Again, she said this in a manner that was so plain and felt punctuated in a way that suggested that none of this was worth addressing further.
“Alone? You think you’re going to die alone? What about all of your brothers and sisters?”
He refrained from including “what about me?”, but they were both thinking that this was logically the other question not being asked.
“They’ll die before me. I don’t know if I really want to, but I can tell that I’m going to grow very old. Older than you for sure.”
“How can you say that? Why?” He asked her in a voice strained and stressed, his fingers squeezing the wedge of orange in his hand too tightly so that its juice began running down his wrist and was soaked up by his shirtsleeve.
“Well for one, you’re stressed all of the time and that’s not good for the body. Dear, you’re making a mess of your shirt,” she laughed again as she said this and stood up to find a wet rag to clean his sleeve. Without her here, Jacob would have simply let the sweet juice dry and continue wearing his shirt, though the thought of being chased by bees or other insects lusting after the stain on his sleeve would have made him endlessly nervous.
“There,” she remarked as the stain magically moved from his sleeve to the rag, “now please stop worrying about such morbid things, especially this early in the day!”
Sydney began reading headlines that were funny because they told the whole story or contained bad puns or weren’t actually funny at all, but Jacob would laugh anyway because he loved her and that’s what you’re supposed to do when you love someone.
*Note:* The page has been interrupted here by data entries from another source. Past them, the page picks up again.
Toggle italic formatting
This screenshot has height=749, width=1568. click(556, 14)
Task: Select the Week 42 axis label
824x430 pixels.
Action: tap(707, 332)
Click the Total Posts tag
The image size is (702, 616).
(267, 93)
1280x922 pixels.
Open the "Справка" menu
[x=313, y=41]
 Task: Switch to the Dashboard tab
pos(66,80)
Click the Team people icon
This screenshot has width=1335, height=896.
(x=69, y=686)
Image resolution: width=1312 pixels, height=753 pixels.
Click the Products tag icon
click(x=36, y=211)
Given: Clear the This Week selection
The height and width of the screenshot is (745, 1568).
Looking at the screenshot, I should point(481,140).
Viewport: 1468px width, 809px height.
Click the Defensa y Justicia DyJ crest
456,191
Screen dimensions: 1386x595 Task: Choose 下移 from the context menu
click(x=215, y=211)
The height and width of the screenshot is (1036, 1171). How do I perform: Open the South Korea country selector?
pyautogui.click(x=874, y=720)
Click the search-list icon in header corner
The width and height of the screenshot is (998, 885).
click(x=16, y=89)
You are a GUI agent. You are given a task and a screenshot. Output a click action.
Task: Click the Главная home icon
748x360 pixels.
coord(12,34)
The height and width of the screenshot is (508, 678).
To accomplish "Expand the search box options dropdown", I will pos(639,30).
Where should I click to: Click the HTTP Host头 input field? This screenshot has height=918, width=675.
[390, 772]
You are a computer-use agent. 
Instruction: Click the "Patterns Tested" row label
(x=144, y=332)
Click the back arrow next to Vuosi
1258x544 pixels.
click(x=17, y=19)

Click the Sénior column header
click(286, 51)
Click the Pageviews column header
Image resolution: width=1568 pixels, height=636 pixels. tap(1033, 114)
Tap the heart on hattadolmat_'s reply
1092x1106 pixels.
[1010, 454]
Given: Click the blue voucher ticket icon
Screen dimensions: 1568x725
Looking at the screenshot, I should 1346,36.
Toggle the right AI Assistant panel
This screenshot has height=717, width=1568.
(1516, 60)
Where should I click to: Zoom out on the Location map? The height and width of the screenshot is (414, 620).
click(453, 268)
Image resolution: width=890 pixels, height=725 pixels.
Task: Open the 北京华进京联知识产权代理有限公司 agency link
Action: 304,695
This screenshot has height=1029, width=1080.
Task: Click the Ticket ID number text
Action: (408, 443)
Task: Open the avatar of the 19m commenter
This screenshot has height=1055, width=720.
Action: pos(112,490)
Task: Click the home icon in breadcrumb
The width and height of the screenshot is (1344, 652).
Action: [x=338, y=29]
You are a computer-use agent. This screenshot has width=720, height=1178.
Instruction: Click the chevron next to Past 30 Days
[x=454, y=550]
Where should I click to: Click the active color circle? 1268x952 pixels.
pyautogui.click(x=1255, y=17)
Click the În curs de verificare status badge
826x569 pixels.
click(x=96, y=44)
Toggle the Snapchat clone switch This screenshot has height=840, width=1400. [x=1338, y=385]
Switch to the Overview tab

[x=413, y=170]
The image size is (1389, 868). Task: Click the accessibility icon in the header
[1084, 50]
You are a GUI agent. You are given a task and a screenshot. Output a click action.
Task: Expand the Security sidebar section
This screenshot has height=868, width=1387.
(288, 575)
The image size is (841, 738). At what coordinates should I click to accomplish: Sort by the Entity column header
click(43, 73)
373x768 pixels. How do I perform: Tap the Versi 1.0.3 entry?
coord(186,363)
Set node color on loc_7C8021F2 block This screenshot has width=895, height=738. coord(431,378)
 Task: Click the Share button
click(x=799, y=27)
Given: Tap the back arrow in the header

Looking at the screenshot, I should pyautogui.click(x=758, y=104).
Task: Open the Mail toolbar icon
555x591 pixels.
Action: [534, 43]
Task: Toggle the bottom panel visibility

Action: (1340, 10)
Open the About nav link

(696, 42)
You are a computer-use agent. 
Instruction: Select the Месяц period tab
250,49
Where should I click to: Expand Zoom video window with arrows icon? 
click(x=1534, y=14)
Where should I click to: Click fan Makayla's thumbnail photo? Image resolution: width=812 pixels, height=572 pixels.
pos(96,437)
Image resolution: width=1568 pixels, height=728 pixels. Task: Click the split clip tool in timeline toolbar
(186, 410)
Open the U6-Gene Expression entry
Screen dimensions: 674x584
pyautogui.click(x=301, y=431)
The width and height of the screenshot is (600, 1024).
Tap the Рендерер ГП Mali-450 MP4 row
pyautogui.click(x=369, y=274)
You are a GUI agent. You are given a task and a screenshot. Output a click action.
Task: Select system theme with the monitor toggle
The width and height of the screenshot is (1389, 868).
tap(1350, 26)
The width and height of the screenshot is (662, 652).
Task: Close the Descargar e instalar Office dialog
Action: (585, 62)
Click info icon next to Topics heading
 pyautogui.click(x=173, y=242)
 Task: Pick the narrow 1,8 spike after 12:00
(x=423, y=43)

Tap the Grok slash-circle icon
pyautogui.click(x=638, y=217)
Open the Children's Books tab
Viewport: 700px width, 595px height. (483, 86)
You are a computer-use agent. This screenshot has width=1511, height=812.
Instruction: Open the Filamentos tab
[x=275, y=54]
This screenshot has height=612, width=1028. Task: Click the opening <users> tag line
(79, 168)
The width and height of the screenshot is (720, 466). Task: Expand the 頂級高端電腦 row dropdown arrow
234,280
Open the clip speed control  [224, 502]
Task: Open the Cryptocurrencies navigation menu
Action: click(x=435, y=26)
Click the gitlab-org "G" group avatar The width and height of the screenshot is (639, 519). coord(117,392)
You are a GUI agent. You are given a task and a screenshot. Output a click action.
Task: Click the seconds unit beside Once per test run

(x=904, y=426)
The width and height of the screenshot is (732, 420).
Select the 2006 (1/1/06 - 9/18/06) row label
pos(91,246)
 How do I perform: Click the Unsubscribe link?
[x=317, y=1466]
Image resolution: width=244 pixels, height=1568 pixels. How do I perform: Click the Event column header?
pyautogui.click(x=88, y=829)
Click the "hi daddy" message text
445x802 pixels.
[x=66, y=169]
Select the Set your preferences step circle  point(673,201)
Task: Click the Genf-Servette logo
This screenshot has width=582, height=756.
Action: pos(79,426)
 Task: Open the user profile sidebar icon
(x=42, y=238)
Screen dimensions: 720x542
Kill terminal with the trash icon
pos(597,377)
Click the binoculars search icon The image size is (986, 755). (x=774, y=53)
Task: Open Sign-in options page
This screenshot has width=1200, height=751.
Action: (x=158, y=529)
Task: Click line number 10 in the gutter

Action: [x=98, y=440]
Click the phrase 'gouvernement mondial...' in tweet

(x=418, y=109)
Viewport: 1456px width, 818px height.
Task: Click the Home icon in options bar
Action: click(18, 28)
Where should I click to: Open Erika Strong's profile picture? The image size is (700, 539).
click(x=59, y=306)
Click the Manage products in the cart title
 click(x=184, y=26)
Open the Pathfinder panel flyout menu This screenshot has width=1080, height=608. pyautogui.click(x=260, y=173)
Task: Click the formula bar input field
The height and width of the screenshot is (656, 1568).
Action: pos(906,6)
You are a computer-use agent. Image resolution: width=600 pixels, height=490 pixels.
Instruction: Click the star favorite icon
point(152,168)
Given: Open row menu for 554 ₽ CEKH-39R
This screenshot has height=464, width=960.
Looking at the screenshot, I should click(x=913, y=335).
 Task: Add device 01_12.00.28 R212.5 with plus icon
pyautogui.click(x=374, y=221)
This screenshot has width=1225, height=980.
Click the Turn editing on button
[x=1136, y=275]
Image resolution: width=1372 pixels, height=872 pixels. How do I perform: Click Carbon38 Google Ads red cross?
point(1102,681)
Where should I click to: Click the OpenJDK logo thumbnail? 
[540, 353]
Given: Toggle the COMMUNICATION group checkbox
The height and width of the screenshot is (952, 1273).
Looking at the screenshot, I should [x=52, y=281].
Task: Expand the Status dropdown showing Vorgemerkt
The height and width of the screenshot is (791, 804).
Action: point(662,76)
Or at least one of the things.
Jacob couldn’t sleep that night as he imagined car crashes where he was the passenger and then the driver, overdosing both accidentally and intentionally, being attacked by wild animals or vicious people or by a child mishandling a weapon they couldn’t even accurately name the model of. He thought about these kinds of incidences and realized that most likely he would die of some disease he never knew existed. Cancer of the feet or frozen lung disease or sleepy brain syndrome perhaps. He wondered if the disease that would take him was already showing signs of itself, like maybe the fact that he couldn’t properly cut an orange was a sign that something was very wrong with his nerves, or whatever the communication pathway is called between your eyes and hands. As he started to sweat in concern for a death that could come tomorrow or forty years from now, his heart began racing and his breathing came close to panic, but then when he breathed in deeply he could feel Sydney’s pulse beating softly and steadily against his bare back, and the light patter soothed him like no medication or advice or answer ever could.
Death would come for them both someday, this was accepted and understood, but there were only so many mornings where the headlines of the newspaper would actually be funny and where breakfast would taste even better than yesterday’s. This, and her heartbeat is what got Jacob to sleep at night.